CAL11–160 displays CENP-A nucleosome assembly activity in vitro
We next tested whether the N terminus of CAL1 can mediate CENP-A assembly in vitro using a plasmid supercoiling assay (Fujii-Nakata et al., 1992; Clark and Leblanc, 2009) and three different N-terminal truncations (1–96, 1–132, and 1–160; Fig. S5 D) incubated with reconstituted CENP-A–H4 complexes and H2A–H2B dimers. These analyses showed that aa 1–96 and 1–132 have minimal or no nucleosome assembly activity, whereas CAL11–160 is sufficient to assemble CENP-A nucleosomes (Fig. 6 A).

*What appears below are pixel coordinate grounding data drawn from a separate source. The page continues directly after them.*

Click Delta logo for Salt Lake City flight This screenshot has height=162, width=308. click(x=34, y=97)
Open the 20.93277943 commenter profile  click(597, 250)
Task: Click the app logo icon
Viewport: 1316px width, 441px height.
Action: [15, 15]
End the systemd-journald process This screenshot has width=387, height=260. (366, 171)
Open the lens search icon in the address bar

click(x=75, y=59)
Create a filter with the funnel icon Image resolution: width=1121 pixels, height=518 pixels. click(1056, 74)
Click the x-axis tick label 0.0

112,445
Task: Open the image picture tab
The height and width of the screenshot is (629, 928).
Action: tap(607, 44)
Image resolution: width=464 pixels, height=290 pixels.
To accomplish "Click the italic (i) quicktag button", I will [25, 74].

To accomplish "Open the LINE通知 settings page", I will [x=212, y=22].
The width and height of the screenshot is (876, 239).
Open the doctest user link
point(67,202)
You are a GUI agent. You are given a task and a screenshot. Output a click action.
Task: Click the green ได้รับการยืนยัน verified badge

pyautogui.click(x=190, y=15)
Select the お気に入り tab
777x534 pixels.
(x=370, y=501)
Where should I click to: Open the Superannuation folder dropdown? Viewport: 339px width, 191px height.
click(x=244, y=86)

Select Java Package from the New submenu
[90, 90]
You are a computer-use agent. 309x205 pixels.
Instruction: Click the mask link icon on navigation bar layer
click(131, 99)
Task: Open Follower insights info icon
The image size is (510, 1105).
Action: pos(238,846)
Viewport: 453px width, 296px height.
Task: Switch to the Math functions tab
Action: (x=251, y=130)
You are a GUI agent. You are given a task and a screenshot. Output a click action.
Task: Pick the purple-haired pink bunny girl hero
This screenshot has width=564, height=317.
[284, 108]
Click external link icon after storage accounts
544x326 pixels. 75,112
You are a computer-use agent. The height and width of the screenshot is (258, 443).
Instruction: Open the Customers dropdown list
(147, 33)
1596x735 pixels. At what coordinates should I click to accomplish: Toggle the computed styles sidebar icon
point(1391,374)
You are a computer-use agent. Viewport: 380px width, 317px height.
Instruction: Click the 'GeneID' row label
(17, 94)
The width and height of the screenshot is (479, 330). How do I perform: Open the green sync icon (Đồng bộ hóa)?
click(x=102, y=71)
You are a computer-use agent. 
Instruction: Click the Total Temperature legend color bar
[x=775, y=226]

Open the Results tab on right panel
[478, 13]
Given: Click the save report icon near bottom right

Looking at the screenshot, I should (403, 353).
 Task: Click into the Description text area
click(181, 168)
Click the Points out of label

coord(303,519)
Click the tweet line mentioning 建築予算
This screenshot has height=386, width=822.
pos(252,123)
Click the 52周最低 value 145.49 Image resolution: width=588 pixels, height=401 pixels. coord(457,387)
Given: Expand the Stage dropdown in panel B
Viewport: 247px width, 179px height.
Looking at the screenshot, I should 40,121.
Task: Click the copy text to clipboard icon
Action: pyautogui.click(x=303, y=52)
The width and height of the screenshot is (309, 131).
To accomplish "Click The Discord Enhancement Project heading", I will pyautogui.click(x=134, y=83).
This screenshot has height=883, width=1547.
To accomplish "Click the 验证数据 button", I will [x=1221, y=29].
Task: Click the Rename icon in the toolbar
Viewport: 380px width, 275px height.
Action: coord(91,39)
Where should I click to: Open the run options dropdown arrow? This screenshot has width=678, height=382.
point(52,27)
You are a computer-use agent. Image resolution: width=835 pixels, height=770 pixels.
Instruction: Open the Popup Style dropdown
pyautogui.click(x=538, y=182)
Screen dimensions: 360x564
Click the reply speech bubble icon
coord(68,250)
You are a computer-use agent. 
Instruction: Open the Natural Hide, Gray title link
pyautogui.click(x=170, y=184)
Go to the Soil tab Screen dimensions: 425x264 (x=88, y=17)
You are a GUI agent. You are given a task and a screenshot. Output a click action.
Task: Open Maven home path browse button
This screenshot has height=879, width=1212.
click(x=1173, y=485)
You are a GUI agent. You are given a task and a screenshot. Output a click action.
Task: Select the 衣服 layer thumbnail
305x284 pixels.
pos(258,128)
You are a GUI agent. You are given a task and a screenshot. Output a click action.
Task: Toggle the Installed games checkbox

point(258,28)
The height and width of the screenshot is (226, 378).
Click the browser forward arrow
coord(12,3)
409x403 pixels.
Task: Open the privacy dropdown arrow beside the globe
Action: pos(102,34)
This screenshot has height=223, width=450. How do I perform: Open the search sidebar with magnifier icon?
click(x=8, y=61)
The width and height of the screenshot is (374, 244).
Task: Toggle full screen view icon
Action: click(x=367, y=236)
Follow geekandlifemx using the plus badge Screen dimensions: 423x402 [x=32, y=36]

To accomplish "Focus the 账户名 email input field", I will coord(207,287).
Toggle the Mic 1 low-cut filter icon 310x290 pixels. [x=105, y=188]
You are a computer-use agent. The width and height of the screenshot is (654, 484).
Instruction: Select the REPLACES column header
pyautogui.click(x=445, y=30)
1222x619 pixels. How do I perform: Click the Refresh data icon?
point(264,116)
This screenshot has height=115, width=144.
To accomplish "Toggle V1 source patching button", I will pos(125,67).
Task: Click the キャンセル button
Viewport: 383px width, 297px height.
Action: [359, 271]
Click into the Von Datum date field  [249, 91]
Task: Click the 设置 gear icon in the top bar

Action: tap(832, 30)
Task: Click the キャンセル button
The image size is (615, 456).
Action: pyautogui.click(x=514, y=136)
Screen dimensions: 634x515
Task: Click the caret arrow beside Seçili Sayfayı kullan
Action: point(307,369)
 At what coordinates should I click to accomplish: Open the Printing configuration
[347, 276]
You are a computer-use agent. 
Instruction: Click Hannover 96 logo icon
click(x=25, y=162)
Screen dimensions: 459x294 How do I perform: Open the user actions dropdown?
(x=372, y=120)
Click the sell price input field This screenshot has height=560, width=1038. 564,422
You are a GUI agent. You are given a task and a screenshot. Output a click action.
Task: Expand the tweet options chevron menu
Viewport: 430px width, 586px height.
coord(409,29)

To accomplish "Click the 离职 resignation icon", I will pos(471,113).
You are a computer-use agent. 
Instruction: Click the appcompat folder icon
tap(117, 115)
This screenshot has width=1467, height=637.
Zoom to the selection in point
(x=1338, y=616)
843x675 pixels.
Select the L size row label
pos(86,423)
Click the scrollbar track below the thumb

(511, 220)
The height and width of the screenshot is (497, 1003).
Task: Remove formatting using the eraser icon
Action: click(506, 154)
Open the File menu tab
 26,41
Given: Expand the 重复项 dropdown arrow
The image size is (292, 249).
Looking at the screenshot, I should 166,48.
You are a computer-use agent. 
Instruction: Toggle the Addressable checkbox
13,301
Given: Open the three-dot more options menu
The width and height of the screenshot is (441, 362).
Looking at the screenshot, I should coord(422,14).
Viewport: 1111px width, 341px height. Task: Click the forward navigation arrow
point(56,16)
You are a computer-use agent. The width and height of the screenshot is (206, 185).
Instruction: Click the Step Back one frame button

Consistent with our refolding experiments (Fig. 5), plasmid supercoiling assays showed that CAL11–160 preferentially assembles CENP-A nucleosomes over H3 nucleosomes (Fig. 6 B). In contrast, the generic histone chaperone Nap1 can mediate the indiscriminate assembly of both CENP-A and H3 nucleosomes, consistent with previous reports (Yoda et al., 2000; Dechassa et al., 2011; Shivaraju et al., 2011). Altogether, our data demonstrate that CAL1 is a Drosophila CENP-A–specific nucleosome assembly factor and that the domain critical for this function consists of aa 1–160.
CAL1-assembled CENP-A nucleosomes are negatively supercoiled and octameric
It was previously shown that, in vitro, the general Rb48 histone chaperone can assemble Drosophila CENP-A nucleosomes that are positively supercoiled (right-handed), unlike negatively supercoiled H3 nucleosomes (Furuyama and Henikoff, 2009). We next sought to determine the handedness of Drosophila CENP-A nucleosomes assembled by their physiological assembly factor, CAL1. H3 and CENP-A nucleosomes were assembled on plasmid DNA using Nap1 and CAL11–160, respectively, followed by plasmid isolation and gel electrophoresis in the presence or absence of 1 µg/ml chloroquine, an intercalating agent known to induce positive supercoiling (Clark and Leblanc, 2009). CENP-A nucleosomes displayed an upward shift in their migration in the presence of chloroquine (Fig. 6 C), demonstrating that CENP-A nucleosomes are negatively supercoiled. Two-dimensional (2D) gel electrophoresis of these supercoils confirmed that the migration pattern displayed by CENP-A nucleosomes is identical to that of H3 nucleosomes and consistent with a left-handed DNA wrap (Fig. 6 D).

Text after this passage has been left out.